Pair Corralation between Ford and Gushen
Taking into account the 90-day investment horizon Ford Motor is expected to under-perform the Gushen. In addition to that, Ford is 1.45 times more volatile than Gushen Inc. It trades about 0.0 of its total potential returns per unit of risk. Gushen Inc is currently generating about 0.01 per unit of volatility. If you would invest 2,265 in Gushen Inc on October 23, 2024 and sell it today you would earn a total of 5.00 from holding Gushen Inc or generate 0.22% return on investment over 90 days.
Time Period | 3 Months [change] |
Direction | Moves Against |
Strength | Insignificant |
Accuracy | 22.27% |
Values | Daily Returns |
Ford Motor vs. Gushen Inc
Performance |
Timeline |
Ford Motor |
Gushen Inc |
Risk-Adjusted Performance
0 of 100
Weak | Strong |
Very Weak
Ford and Gushen Volatility Contrast
Predicted Return Density |
Returns |
Pair Trading with Ford and Gushen
The main advantage of trading using opposite Ford and Gushen positions is that it hedges away some unsystematic risk. Because of two separate transactions, even if Ford position performs unexpectedly, Gushen can make up some of the losses. Pair trading also minimizes risk from directional movements in the market.
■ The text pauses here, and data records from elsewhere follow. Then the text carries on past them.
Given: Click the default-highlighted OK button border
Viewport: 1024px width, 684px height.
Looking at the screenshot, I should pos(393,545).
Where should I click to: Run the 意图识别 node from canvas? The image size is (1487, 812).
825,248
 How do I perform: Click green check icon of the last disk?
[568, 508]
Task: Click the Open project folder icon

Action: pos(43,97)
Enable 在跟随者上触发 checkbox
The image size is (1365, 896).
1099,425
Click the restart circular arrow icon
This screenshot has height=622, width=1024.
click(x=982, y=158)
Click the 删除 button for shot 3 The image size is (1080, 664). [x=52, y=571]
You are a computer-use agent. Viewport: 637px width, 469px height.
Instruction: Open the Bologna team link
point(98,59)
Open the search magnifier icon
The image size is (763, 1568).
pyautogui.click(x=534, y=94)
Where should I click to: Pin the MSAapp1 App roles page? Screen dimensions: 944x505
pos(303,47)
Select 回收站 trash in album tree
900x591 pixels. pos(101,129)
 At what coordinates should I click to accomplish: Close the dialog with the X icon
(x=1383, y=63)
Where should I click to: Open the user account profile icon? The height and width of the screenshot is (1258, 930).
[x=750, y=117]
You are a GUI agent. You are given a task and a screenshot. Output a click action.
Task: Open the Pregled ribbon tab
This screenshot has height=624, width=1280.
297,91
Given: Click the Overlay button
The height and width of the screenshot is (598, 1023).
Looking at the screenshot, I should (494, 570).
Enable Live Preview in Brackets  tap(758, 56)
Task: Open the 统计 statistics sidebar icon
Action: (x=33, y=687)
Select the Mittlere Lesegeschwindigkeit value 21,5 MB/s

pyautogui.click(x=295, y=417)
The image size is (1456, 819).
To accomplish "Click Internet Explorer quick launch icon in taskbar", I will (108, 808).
For example, if an entire industry or sector drops because of unexpected headlines, the short position in Gushen will offset losses from the drop in Gushen's long position.The idea behind Ford Motor and Gushen Inc pairs trading is to make the combined position market-neutral, meaning the overall market's direction will not affect its win or loss (or potential downside or upside). This can be achieved by designing a pairs trade with two highly correlated stocks or equities that operate in a similar space or sector, making it possible to obtain profits through simple and relatively low-risk investment.Gushen vs. AG Mortgage Investment | Gushen vs. Royalty Management Holding | Gushen vs. SLR Investment Corp | Gushen vs. Virtus Investment Partners, |
Check out your portfolio center.Note that this page's information should be used as a complementary analysis to find the right mix of equity instruments to add to your existing portfolios or create a brand new portfolio. You can also try the USA ETFs module to find actively traded Exchange Traded Funds (ETF) in USA.